In mathematics, transversality is a notion that describes how spaces can intersect; transversality can be seen as the "opposite" of tangency, and plays a role in general position. It formalizes the idea of a generic intersection in differential topology. It is defined by considering the linearizations of the intersecting spaces at the points of intersection.

==Definition==

Transverse curves on the surface of a sphere

Non-transverse curves on the surface of a sphere

Two submanifolds of a given finite-dimensional smooth manifold are said to intersect transversally if at every point of intersection, their separate tangent spaces at that point together generate the tangent space of the ambient manifold at that point. Manifolds that do not intersect are vacuously transverse. If the manifolds are of complementary dimension (i.e., their dimensions add up to the dimension of the ambient space), the condition means that the tangent space to the ambient manifold is the direct sum of the two smaller tangent spaces. If an intersection is transverse, then the intersection will be a submanifold whose codimension is equal to the sums of the codimensions of the two manifolds. In the absence of the transversality condition the intersection may fail to be a submanifold, having some sort of singular point.

In particular, this means that transverse submanifolds of complementary dimension intersect in isolated points (i.e., a 0-manifold). If both submanifolds and the ambient manifold are oriented, their intersection is oriented. When the intersection is zero-dimensional, the orientation is simply a plus or minus for each point.

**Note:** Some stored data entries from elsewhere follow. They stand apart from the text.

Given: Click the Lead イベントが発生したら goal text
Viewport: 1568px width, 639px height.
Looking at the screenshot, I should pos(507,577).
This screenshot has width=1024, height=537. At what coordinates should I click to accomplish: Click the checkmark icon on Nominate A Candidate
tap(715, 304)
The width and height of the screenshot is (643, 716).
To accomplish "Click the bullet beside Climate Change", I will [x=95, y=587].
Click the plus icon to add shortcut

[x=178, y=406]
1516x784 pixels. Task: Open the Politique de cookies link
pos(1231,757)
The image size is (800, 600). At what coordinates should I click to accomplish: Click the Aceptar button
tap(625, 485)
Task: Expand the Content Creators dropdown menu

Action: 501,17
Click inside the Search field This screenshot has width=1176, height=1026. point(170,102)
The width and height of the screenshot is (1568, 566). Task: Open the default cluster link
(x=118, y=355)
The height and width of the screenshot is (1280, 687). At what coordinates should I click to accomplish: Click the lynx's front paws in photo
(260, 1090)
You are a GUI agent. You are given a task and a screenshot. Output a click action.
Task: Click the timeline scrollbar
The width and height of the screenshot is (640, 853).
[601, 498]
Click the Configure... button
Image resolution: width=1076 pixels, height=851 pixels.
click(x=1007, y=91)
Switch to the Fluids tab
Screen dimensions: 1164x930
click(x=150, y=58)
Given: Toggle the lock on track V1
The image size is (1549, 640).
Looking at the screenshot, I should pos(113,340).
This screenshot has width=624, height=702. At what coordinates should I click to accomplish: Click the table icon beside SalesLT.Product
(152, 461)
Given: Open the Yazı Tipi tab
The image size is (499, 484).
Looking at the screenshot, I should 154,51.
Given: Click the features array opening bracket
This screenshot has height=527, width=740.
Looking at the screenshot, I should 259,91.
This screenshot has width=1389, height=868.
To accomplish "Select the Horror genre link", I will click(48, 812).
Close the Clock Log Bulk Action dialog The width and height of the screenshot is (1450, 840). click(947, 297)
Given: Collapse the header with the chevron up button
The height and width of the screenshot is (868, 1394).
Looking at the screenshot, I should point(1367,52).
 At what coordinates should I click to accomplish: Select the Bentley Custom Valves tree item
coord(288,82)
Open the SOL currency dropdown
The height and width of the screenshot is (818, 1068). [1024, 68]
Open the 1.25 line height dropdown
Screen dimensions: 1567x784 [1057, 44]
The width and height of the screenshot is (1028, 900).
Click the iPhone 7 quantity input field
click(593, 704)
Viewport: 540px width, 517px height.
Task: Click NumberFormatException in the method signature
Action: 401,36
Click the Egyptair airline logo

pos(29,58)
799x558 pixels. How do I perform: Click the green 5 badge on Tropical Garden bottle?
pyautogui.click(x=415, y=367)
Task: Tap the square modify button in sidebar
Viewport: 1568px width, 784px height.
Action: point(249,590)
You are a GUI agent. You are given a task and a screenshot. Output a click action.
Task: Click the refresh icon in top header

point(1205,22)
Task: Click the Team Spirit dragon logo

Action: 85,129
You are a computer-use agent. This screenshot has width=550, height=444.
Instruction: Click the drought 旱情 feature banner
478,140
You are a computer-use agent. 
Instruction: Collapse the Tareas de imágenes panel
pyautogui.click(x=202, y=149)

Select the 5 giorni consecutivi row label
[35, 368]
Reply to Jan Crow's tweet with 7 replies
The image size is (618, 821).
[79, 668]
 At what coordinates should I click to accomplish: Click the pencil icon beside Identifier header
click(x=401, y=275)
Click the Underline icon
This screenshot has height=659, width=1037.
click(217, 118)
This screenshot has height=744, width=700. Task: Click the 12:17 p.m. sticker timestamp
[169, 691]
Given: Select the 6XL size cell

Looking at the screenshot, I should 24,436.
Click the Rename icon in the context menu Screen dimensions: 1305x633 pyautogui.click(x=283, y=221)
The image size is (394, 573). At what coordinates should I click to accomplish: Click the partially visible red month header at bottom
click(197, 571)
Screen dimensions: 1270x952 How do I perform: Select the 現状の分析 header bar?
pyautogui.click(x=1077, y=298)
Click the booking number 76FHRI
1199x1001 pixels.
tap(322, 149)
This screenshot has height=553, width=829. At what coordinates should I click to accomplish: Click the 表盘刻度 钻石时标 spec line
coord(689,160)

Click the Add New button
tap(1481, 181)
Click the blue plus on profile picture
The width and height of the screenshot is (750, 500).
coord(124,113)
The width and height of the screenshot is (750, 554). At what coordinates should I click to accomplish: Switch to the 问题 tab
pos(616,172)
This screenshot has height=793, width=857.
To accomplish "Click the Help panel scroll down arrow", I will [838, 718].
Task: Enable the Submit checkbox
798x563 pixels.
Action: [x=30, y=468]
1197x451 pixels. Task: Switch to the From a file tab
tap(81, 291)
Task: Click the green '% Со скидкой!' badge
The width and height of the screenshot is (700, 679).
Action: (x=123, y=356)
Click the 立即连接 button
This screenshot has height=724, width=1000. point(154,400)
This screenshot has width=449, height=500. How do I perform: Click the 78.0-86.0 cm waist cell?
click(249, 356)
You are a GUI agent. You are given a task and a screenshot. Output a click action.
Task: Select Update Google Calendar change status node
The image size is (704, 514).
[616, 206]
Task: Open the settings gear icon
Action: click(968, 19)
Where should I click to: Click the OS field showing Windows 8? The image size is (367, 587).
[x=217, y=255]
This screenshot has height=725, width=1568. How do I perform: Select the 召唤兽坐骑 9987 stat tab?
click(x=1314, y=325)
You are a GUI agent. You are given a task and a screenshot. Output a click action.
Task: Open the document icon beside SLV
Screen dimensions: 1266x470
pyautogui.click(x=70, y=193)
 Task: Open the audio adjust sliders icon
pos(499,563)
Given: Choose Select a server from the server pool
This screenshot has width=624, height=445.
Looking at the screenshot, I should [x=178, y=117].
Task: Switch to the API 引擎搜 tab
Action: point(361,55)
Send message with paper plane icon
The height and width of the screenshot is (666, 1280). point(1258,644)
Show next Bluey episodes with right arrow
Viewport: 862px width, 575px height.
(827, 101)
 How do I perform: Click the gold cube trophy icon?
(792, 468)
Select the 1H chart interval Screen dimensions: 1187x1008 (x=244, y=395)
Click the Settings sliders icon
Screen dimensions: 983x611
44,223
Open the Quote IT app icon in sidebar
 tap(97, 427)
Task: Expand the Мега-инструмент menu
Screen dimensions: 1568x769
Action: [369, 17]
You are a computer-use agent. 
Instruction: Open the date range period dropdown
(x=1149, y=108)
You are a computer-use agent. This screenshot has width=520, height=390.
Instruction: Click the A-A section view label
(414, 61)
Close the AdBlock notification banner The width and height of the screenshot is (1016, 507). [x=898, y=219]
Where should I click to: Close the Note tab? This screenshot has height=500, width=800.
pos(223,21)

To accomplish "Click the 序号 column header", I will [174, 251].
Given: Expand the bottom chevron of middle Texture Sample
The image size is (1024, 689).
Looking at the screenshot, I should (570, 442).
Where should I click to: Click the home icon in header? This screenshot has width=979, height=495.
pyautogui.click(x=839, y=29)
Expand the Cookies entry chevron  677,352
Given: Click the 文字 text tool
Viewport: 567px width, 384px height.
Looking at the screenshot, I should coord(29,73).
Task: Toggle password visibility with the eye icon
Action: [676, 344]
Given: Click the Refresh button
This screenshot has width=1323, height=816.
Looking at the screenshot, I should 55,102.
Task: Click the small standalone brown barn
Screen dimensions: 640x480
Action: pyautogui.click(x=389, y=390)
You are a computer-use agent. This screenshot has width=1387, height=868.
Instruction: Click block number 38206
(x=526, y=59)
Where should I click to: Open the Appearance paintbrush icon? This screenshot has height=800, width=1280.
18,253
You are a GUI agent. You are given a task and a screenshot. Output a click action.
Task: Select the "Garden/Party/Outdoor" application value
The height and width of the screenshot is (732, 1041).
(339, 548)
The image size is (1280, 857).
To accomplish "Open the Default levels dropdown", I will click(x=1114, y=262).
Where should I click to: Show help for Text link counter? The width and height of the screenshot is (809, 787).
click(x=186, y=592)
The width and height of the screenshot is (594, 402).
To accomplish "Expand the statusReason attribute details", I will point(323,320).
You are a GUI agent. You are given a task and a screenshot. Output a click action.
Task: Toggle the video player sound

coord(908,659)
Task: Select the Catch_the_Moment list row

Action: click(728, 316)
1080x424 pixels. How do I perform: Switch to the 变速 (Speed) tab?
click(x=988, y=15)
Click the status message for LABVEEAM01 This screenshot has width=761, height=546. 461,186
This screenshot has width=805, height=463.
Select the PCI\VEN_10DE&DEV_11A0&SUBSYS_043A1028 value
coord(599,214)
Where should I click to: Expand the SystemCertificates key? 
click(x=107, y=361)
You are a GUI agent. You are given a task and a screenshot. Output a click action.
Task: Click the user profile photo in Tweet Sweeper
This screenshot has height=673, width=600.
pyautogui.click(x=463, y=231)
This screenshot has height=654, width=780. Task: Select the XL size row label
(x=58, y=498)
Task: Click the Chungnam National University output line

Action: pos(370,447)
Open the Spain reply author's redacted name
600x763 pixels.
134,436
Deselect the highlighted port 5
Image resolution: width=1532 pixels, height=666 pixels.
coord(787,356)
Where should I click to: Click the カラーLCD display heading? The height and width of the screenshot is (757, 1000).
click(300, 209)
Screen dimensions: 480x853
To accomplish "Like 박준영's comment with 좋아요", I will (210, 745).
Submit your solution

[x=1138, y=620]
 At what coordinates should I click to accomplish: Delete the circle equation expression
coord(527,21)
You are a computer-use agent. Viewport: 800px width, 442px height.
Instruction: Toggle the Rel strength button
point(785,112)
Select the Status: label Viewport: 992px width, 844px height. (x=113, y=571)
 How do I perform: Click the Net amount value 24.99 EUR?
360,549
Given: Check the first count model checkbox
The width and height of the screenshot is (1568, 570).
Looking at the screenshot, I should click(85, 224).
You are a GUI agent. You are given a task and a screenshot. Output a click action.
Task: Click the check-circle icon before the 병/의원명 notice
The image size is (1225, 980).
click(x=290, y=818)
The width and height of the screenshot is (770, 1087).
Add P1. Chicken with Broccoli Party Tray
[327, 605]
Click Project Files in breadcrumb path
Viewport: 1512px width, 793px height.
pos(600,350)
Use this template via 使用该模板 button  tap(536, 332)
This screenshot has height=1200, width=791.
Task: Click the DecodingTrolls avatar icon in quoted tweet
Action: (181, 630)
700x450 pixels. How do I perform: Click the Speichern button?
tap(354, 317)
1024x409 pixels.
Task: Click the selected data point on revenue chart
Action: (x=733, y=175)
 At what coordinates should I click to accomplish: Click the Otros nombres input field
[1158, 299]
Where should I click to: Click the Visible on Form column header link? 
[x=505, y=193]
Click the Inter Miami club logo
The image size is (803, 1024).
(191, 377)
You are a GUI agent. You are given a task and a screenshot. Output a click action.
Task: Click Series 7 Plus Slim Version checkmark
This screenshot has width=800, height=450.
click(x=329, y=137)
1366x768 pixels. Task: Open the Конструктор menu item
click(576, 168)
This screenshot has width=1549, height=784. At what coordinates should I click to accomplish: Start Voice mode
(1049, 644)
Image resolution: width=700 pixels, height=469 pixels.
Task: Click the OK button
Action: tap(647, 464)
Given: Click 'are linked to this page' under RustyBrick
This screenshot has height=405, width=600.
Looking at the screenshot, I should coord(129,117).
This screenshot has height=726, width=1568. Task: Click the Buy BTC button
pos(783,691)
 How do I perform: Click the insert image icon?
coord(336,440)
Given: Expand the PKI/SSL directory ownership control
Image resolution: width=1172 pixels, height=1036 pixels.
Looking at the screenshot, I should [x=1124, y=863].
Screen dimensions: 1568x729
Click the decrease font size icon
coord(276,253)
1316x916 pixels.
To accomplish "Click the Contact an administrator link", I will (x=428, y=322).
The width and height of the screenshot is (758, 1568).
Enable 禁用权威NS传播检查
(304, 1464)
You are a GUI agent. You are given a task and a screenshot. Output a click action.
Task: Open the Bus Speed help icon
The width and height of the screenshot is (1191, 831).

One notation for the transverse intersection of two submanifolds $L_1$ and $L_2$ of a given manifold $M$ is $L_{1} \pitchfork L_{2}$. This notation can be read in two ways: either as “$L_1$ and $L_2$ intersect transversally” or as an alternative notation for the set-theoretic intersection $L_1\cap L_2$ of $L_1$ and $L_2$ when that intersection is transverse. In this notation, the definition of transversality reads

$L_{1} \pitchfork L_{2} \iff \forall p \in L_{1} \cap L_{2}, T_{p} M = T_{p} L_{1} \oplus T_{p} L_{2}.$

==Transversality of maps==
The notion of transversality of a pair of submanifolds is easily extended to transversality of a submanifold and a map to the ambient manifold, or to a pair of maps to the ambient manifold, by asking whether the pushforwards of the tangent spaces along the preimage of points of intersection of the images generate the entire tangent space of the ambient manifold. If the maps are embeddings, this is equivalent to transversality of submanifolds.

==Meaning of transversality for different dimensions==

Transversality depends on ambient space. The two curves shown are transverse when considered as embedded in the plane, but not if we consider them as embedded in a plane in three-dimensional space

Suppose we have transverse maps $f_1: L_1 \to M$ and $f_2: L_2 \to M$ where $L_1, L_2$ and $M$ are manifolds with dimensions $\ell_1, \ell_2$ and $m$ respectively.

The meaning of transversality differs a lot depending on the relative dimensions of $M, L_1$ and $L_2$. The relationship between transversality and tangency is clearest when $\ell_1 + \ell_2 = m$.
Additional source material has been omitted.